Wenn Sie diese Zeilen lesen, bin ich bereits nicht mehr im Amt. Hubi Würsch Umweltingenieur im Bereich Landwirtschaft hat meinen Sitz übernommen und schon seine erste Landratssitzung hinter sich.

Angetreten bin ich wegen Helvetia ruft! einem Projekt von Alliance f, dem grössten Schweizer Frauendachverband. Seit 1900 setzen sie sich politisch für die Gleichstellung der Geschlechter ein. Das Echo vom Eierstock singt dazu "nid gleych, nur gleychgstellt isch eys wichtig", noch zu oft wird Gleichstellung mit Gleichmachen verwechselt. Das Anliegen von Alliance f ist die Chancengleichheit, also dass wir alle die gleichen Möglichkeiten bekommen, ob wir sie ergreifen ist dann uns überlassen.

Seit die Gleichstellung der Geschlechter 1981 in der Bundesverfassung verankert wurde, hat sich einiges getan, doch die Gleichstellung haben wir noch nicht erreicht. Ich habe langsam den Verdacht, dass es ein Teufelskreis ist von zu wenigen Frauen in der Politik, also eine Gesetzgebung und Politik, die nicht für Frauen geschaffen ist und daraus resultierend eine Überarbeitung der Frauen, dass sie keine Zeit oder Energie haben, um auch noch in einem politischen Amt tätig zu sein. Aktuell sind wir also immer noch davon abhängig, dass die Männer unsere Hürden und Anliegen sehen und in ihre Politik aufnehmen. Doch sehe ich die Fallen, die sich mir nicht stellen? Gerade erst in der Galerie Stans ist mir wieder mal bewusst geworden, dass es fast unmöglich ist. Wir hatten kleine Ohrenstöpsel bereitgelegt, um sich eine Kassette anzuhören und wurden dann von einem Hörgerätträger darauf aufmerksam gemacht, dass er die leider nicht nutzen kann. Das war uns Hörenden nicht bewusst, weil wir uns bisher nie damit auseinandersetzten mussten. Gleich wird es vielen Männern in der Politik gehen, Mann setzt sich halt für die Dinge ein, die ihn betreffen.
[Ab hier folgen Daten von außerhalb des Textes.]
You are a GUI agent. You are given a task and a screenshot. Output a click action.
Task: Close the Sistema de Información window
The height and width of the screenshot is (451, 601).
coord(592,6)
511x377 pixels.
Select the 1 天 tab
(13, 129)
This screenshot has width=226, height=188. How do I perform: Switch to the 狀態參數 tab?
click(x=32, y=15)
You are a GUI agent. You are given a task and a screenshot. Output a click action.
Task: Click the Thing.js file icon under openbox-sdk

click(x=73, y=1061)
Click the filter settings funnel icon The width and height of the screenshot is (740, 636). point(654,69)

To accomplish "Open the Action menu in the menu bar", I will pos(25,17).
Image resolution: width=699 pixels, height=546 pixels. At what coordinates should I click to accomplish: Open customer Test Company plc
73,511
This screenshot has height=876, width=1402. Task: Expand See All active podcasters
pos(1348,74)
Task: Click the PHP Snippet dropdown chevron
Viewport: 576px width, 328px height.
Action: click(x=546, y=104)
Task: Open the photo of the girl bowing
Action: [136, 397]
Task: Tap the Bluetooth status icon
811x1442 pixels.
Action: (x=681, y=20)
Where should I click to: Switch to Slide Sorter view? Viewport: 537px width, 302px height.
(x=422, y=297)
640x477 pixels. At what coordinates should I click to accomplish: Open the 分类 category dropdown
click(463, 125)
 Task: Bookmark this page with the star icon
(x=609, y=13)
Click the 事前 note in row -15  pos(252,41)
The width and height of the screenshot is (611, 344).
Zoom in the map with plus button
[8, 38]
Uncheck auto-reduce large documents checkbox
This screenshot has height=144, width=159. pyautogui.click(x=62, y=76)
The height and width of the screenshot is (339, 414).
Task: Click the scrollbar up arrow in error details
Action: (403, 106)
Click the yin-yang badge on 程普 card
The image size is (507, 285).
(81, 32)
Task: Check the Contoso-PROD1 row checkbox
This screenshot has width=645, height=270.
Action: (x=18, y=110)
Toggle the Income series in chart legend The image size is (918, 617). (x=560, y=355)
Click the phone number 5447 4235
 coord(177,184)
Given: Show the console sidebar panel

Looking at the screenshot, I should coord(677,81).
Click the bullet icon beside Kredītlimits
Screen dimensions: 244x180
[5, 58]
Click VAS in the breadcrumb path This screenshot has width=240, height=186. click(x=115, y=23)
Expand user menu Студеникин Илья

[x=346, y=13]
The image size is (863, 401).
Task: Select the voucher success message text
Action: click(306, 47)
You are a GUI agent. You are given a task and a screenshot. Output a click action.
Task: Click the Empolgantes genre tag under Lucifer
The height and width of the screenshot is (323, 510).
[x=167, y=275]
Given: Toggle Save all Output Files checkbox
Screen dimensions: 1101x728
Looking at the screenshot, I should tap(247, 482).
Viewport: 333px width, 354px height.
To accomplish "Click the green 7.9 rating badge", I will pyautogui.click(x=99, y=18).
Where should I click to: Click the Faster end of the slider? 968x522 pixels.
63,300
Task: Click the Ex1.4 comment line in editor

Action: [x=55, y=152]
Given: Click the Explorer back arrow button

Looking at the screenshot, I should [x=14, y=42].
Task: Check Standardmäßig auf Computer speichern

Wenn wir gerade bei Dingen sind, die betreffen könnten: Ich frage mich seit einiger Zeit, wieso sich die Wirtschaft nicht stärker für bezahlbare Tagesstrukturen einsetzt, könnten sie so nicht ihrem Arbeitskräftemangel begegnen? Denn gerade in Nidwalden wird es schwer, diesen durch Zuwanderung zu decken, da es bei uns weniger freie Wohnungen als Stellen gibt. Was mich zur Frage führt, ob wir überhaupt ein ewiges Wirtschaftswachstum wollen? Ich bin keine Ökonomin, aber würde dies nicht auch eine anhaltende Zunahme an Einwohnenden bedingen?

Ich teile gerne und kann wirklich gut verstehen, wieso Menschen nach Stans ziehen wollen. Aber wenn ich ehrlich bin, wäre es mir lieber, wenn Stans nicht zur Stadt würde. Mein Traum ist, dass Stans sich das erhält, was viele Städte wieder versuchen zu erreichen: kurze Wege (15 Minuten Stadt wird das auch genannt). Wir haben hier fast alles, was es für ein gutes Leben braucht und erreichen das auch bequem zu Fuss oder mit dem Fahrrad. Die Begegnungen im Dorf schaffen den Zusammenhalt, der vieles möglich macht.